WHAT THE TASK REQUIRES ->
From the line that holds "Given: Choose Standard - Rec. 601 (NTSC)" to the last line below, retype everything exactly and nothing else; omit pictures.

• • • • •

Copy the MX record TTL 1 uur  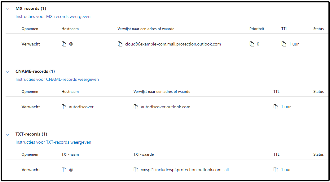point(284,44)
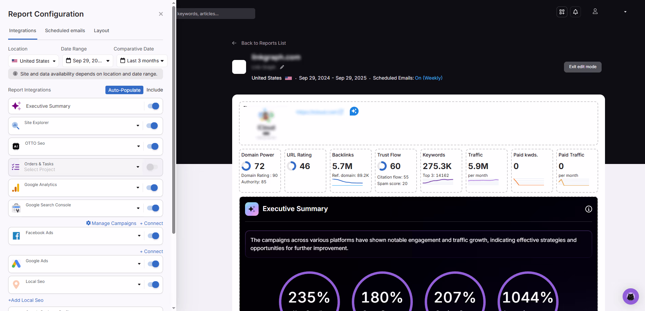Click the Executive Summary info icon

[x=588, y=209]
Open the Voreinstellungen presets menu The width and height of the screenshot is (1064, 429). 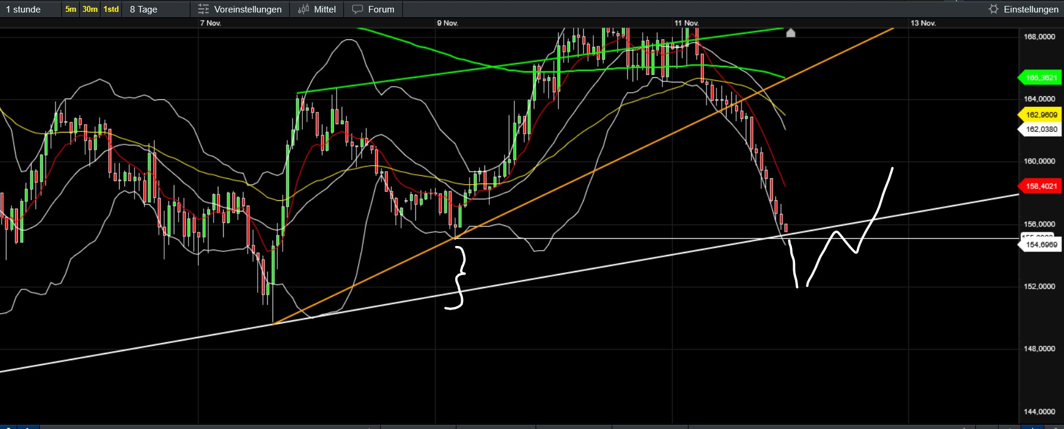pyautogui.click(x=248, y=10)
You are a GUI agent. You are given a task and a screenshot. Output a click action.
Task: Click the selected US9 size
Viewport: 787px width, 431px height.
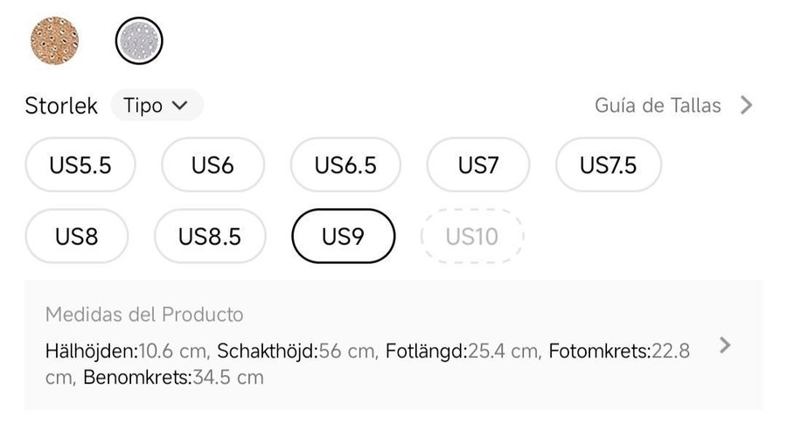[343, 236]
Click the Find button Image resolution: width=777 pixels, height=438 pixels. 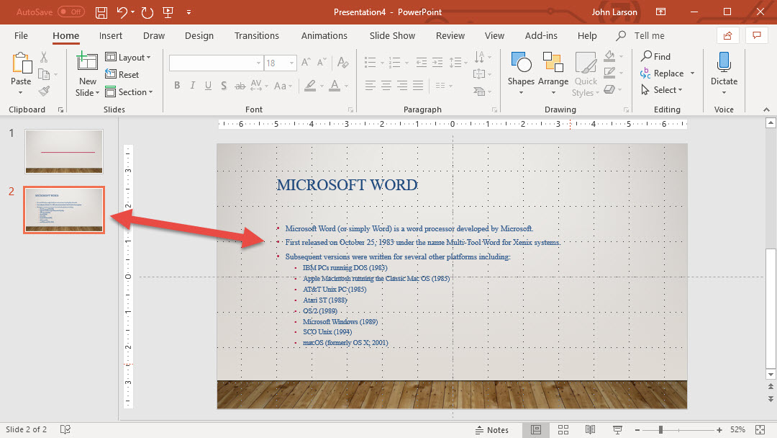pyautogui.click(x=655, y=56)
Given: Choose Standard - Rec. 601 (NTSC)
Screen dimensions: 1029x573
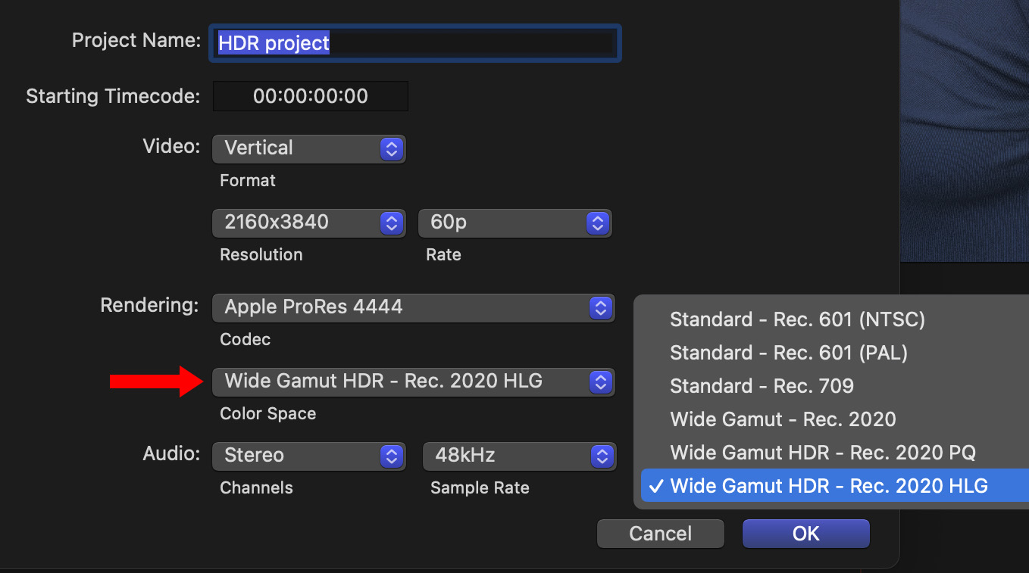Looking at the screenshot, I should click(797, 319).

• • • • •

RESULT BELOW ->
Given: Choose Standard - Rec. 601 (NTSC)
Screen dimensions: 1029x573
Looking at the screenshot, I should click(797, 319).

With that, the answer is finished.